MPC7410 you mean, right? Are those early revisions
even popular?
I'm wondering if the MPC7400 is also affected.
The MPC7400 has some significant differences.
The pipeline length changed.
>> The problem is that if any of those fall at the same
>> time as the DEC interrupt, the CPU messes up it's
>> internal state and you lose SRR0/SRR1, which means
>> you can't recover from the exception.
>
> But the worst that happens is that you lose that
> process, isn't it? Not all that big a problem,
> esp. since the window in which this can happen is
> very small.
I think you'd get an infinite loop of either
the decrementer or performance monitor. That's
mostly fixable by checking for the condition and
killing the affected process, but that process
could be one of the ones built into the kernel.
So the use of oprofile comes down to a choice:
a.

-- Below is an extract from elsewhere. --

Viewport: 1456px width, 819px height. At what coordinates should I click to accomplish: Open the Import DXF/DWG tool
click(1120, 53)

Ignore the problem.
rare crashes
b. The decrementer goes much faster for profiling.
high overhead, awkwardness in non-time measurement
c. The performance monitor is used for clock ticks.

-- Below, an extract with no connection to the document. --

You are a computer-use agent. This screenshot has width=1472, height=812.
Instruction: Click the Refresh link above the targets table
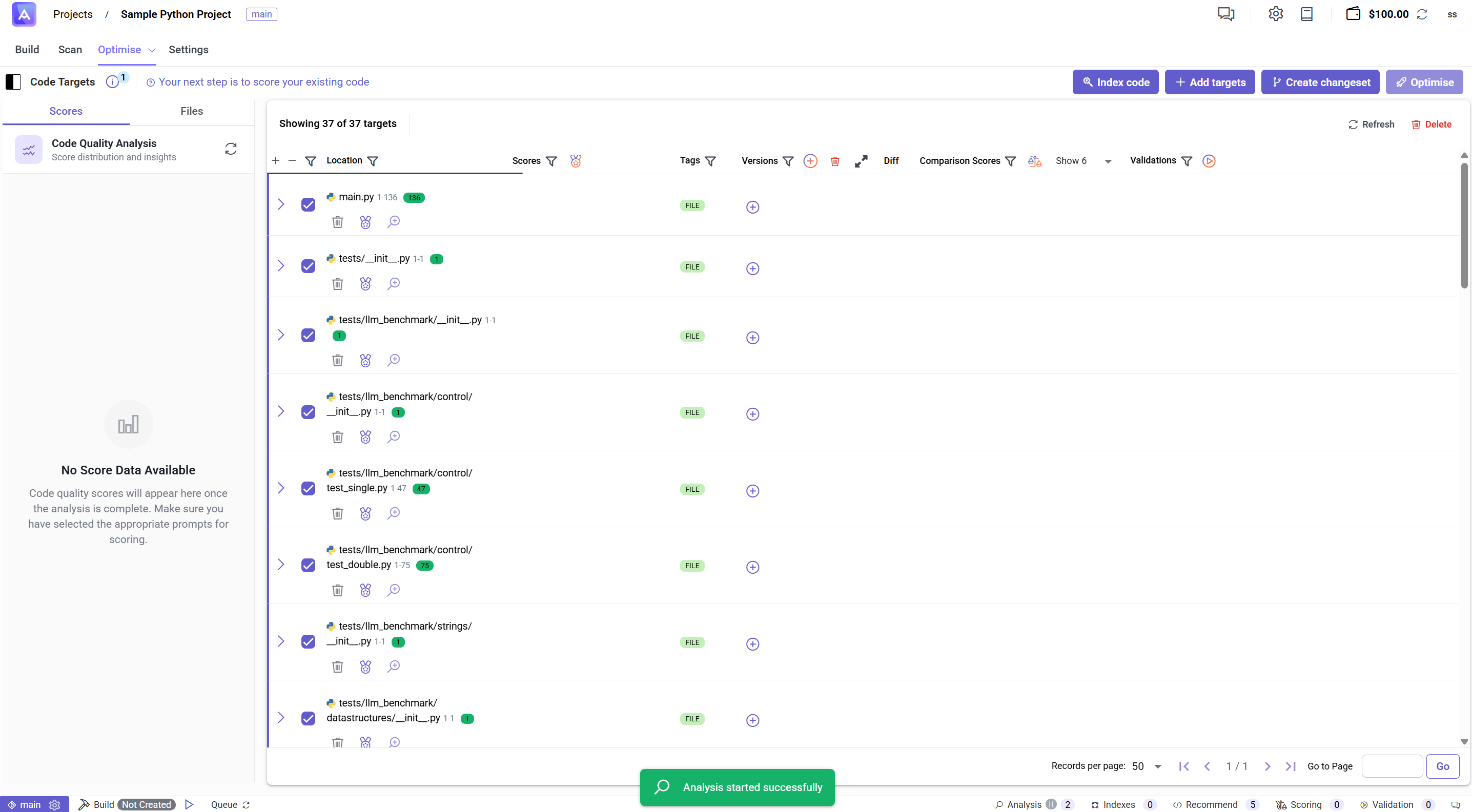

hard choices about sharing or frequency
Besides the obvious use of core cycles to generate
a clock tick out of the performance monitor, there
is the tbsel field in MMCR0. That has some strange
frequency choices. On a system with a 100 MHz bus,
it looks like one gets:
12.5 MHz, 49 kHz, 3 kHz, 191 Hz
So 3 kHz it is. That's 1526 Hz on a 50 MHz bus,
or 6104 Hz on a 200 MHz bus. This is enough to
get a 1000 Hz jiffies with reasonable jitter on
most machines, and a very good 100 Hz for user apps.